The Humboldt Harbor Light was an early lighthouse marking the entrance to Humboldt Bay. Plagued by fog, earthquakes, and flooding, it was eventually abandoned and left to deteriorate in favor of a new light at Table Bluff.

==History==
Humboldt Bay is reached through a narrow gap between two long sand spits, and the founding of Eureka, California in 1850 on the shores of the bay led to the provision of a lighthouse for the bay in the first set of eight west coast lights. The design was essentially that of the original Point Loma Light: a central tower with a 1½ story house erected around it. A fourth order Fresnel lens was provided and the light was first exhibited in December 1856. The protracted construction made this the last of the original eight lights to be completed, and in fact some lights in the next set were lit first.

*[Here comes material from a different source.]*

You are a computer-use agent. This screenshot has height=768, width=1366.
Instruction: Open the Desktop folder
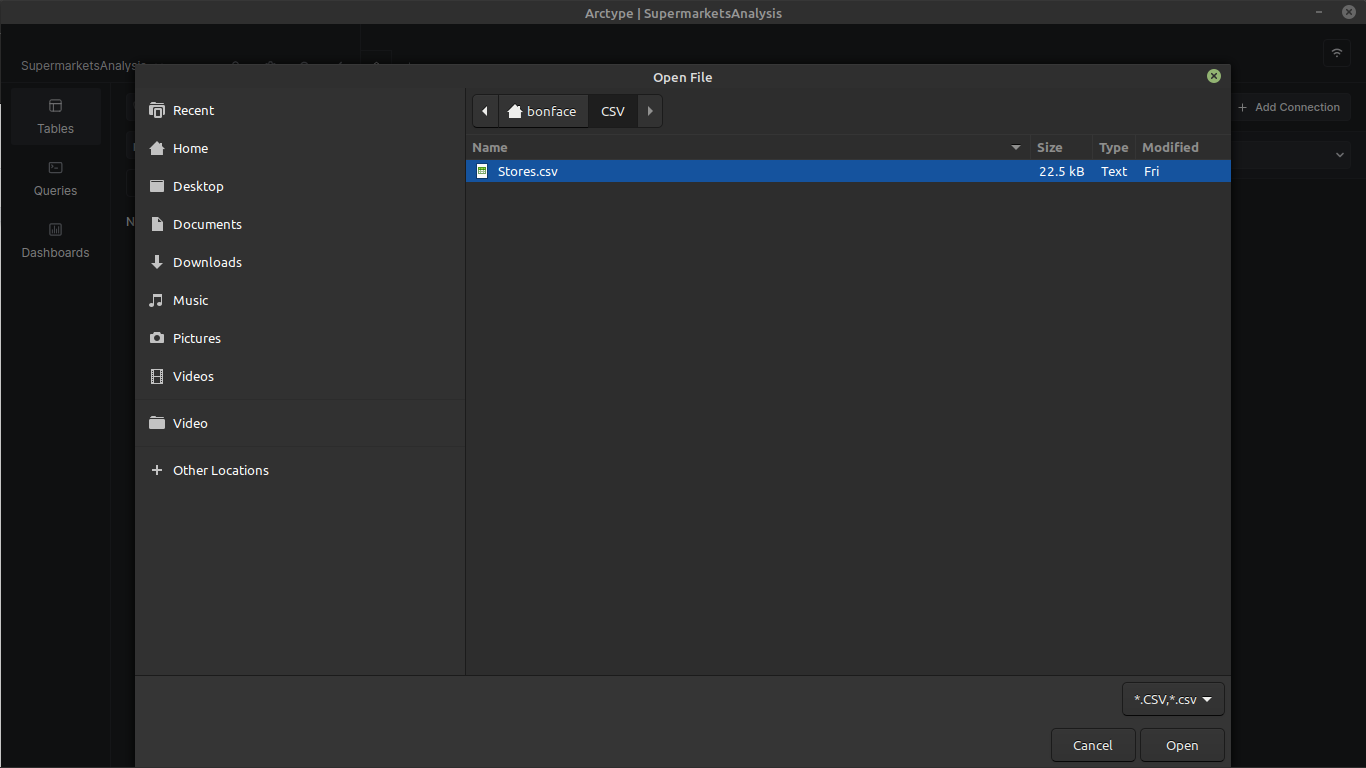[x=198, y=186]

The light was situated in a sandy area towards the tip of the northern spit; the intent was for the light to serve both as a marker for the entrance and as a warning for the spit. It was immediately discovered that the low-lying site was vulnerable to the waves, and by 1867 the Lighthouse Board was already making plans to relocate the light to a new site on the south side of the entrance. In the meantime a log breakwater was placed around the light. Fog was a major problem, and a steam fog whistle was installed in 1874.

The move was delayed for some decades, and in interim the light experienced numerous injuries from the elements. It was damaged by earthquakes in 1877 and 1882, subsequently leading to substantial bracing and reinforcement. High water in 1885 caused such severe damage that the house was deemed unfit for occupancy, and a temporary shelter was built to house the keeper until a replacement light could be built.

The appropriation for the Table Bluff Light finally came through in 1891, and in October of the following year the lens of the Humboldt Harbor Light was moved to the new lighthouse. The lighthouse was officially closed on 31 October 1892 and the buildings were used by the U.S. Army Corps of Engineers as a field office during improvements to the harbor mouth, then was left to decay, with the central tower eventually collapsing around 1933. All that is left at the site today are foundation walls (which can be viewed in Samoa Dunes Recreation Area at the end of the north spit), though the cupola of the lantern was eventually recovered from the sand and is displayed at the Humboldt Bay Maritime Museum.